Am going to try and stop dealing with all that for now & try to concentrate more on my own needs & the back to school stuff to get ready for the children ... i WAS planning to do more housework since i wasn't going to be able to swim as much as i did early August & i thought it would help with the weight loss ... but it's far less motivating so that strategy didn't work much (yet) ... From what i experience in early August, what is needed for me to loose a bit of weight quite comfortably is 20 min jog, half a mile swim and a couple of hours of fast walking per day ...
now, .... i have spent more time reading, taking naps when i was having the sniffles, caughing, having a bit of a fever, also too much time at the computer ...

Don't know yet how i'm going to tackle my sleep rythm disturbance .... Cross fingers that things will fall into place as September rolls in and a routine falls back in place ....
 
#11 ·
Welcome back! We've been out camping for a few days, and I have to deal with overeating aftermath (camping makes me eat for some reason).

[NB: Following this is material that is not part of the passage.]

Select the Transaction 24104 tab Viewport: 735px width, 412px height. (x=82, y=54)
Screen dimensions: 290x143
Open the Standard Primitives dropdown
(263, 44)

If you lost four pounds while doing all that exercise, that translates into a much bigger loss than what the scale shows. Congratulations!

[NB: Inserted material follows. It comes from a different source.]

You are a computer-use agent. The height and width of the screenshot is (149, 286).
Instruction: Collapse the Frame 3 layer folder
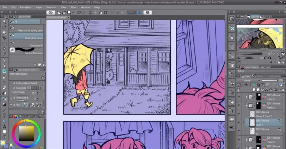click(247, 105)
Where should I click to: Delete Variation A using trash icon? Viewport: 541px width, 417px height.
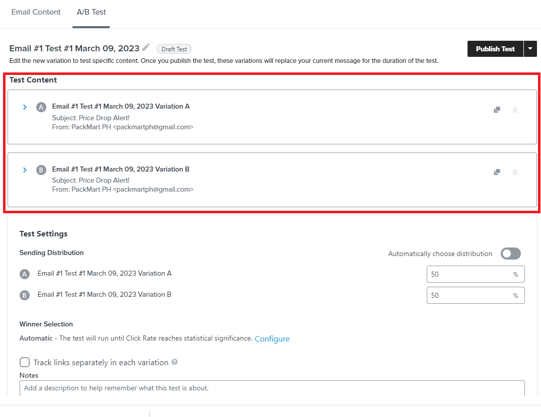pyautogui.click(x=515, y=110)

Disinvited to (from?) a funeral? Do people do that??? I had no idea.

I've been able to hang onto most of the recent weight loss, but I need to ease out of this camping phase. Calorie counting tomorrow, and for a few days until I'm back on track.
 
#12 ·
I'd love to join in here!

I need to lose about 60lbs right now. I've been through 6 very difficult pregnancies and several other really major health problems and at some point I gave myself permission to eat whatever I wanted whenever I wanted. Everything was so hard and eating became something that made me feel better. I'm really not sure I could have done things much different during that time, but now I'm having to try to undo the consequences of all those years.

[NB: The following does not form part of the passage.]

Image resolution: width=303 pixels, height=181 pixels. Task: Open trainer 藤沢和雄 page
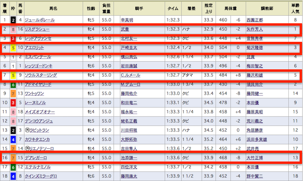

Not sure exactly what I'm going to do. My husband just bought me this ridiculously expensive Arc Trainer which is similar to an Elliptical but easier on the knees (which is a requirement for me because I had Lyme Disease and it went undiagnosed for so long that significant damage to my joints was done) so I'll be using that and I'm also in the process of figuring out how to change my eating habits.

I know I have a long road ahead of me but I'm so ready to feel better
 
#13 ·
Welcome @hennesseyheart ! Glad to have another person on board.

I've been doing very well maintaining, but I'm going to need a support thread for this school year. I'm determined to not gain weight, but I can tell my appetite is up and my willpower down.

I'll be starting a fall thread soon. Look for the link here!